The Million Women Study of 1.3 million UK women over the age of 50, coordinated by the Cancer Epidemiology Unit at Oxford, has established the relationship between hormone replacement therapy (HRT) and breast, endometrial, and ovarian cancer, and has had a dramatic effect on HRT prescription patterns and prescription guidelines worldwide. This has had a major impact on women's health. Prior to the study, one third of UK women aged 50-64 were using HRT. The marked decline in HRT use following publication of the study's findings has led to a reduction in the incidence of breast cancer among menopausal women.
As a result of research at Queen Mary, an estimated 2,500-3,000 additional women per year in UK have a breast cancer detected early through two-view mammography at the NHS Breast Screening Programme, and similar country-wide benefits have occurred abroad. From 1988 the NHS Breast Screening Programme offered women aged 50-64 three-yearly one-view mammography. In 1995, results from the UKCCCR Randomised Trial of One and Two View Mammography (led by Queen Mary researchers) showed that including a second view increased breast cancer detection by 24% and reduced recall rate by 15%. On the basis of this evidence, the Department of Health immediately issued an Executive Letter requiring all breast screening units to move to two-view mammography for the prevalent screen. Changes were rapidly and widely implemented. By 2004, two-view mammography had become the policy at all screens, prevalent and incident. Two-view mammography remains national policy and its benefits continue to the present day.
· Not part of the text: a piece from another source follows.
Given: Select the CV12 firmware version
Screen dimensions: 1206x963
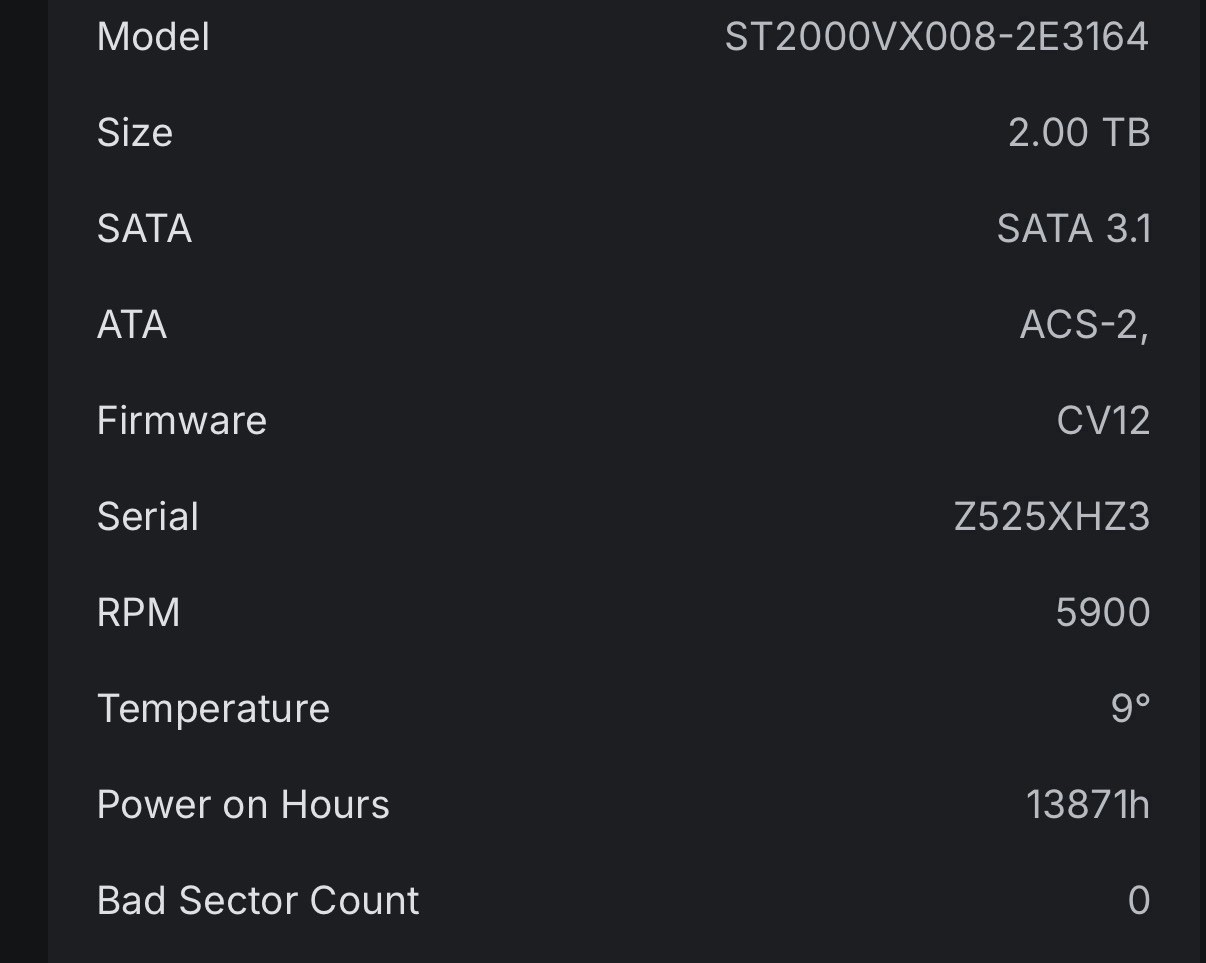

Impact: Health and welfare; additional effective therapy for women with advanced, HER2+ breast cancer.
Significance: Allows approximately 10,000 patients a year, whose disease is no longer being controlled by trastuzumab, to receive a more effective therapy than chemotherapy with capecitabine alone.
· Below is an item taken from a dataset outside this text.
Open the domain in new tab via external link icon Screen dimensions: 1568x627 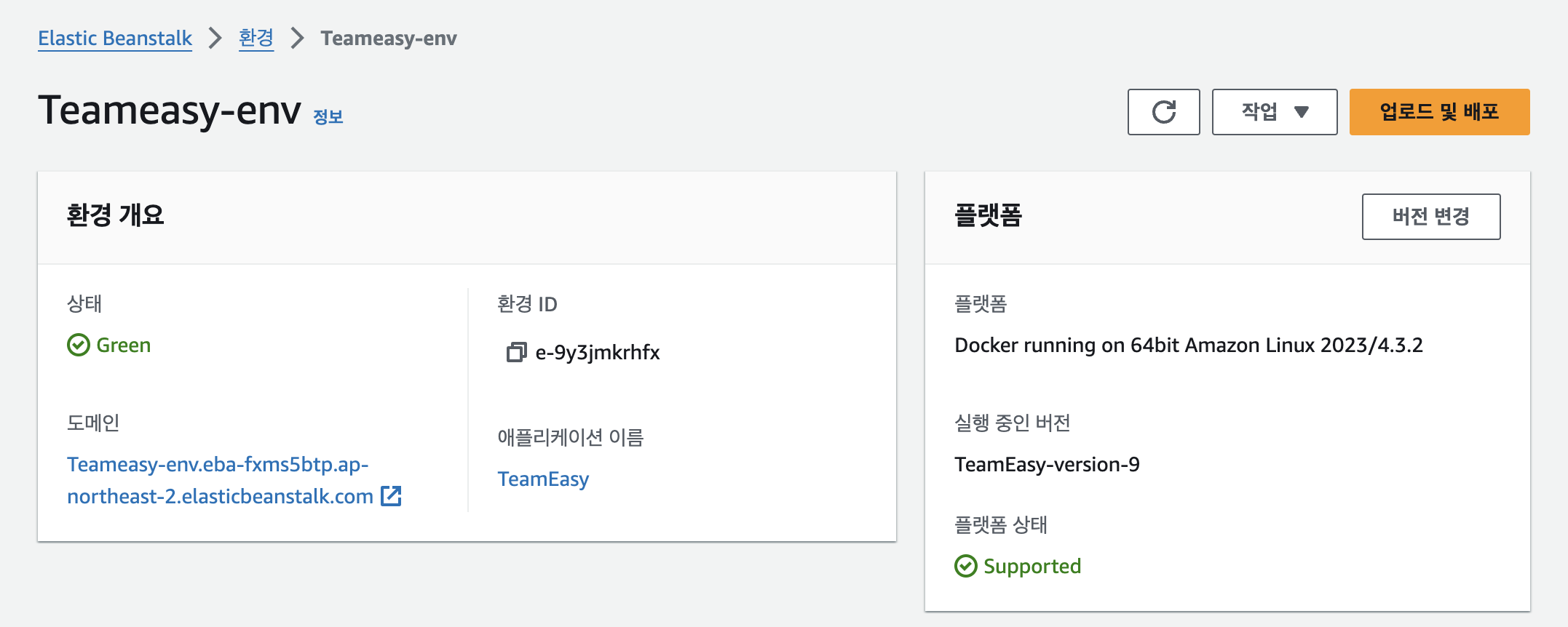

Beneficiaries: Patients with incurable metastatic HER2+ subtype breast cancer; policy-makers; commerce.
Attribution: Cameron (UoE) was joint chief-investigator on the global pivotal registration trial that led to the marketing authorisation of the drug lapatinib in combination with capecitabine.
Reach: World-wide: the drug is approved in >100 countries and generated >£650M in sales for manufacturer GlaxoSmithKline.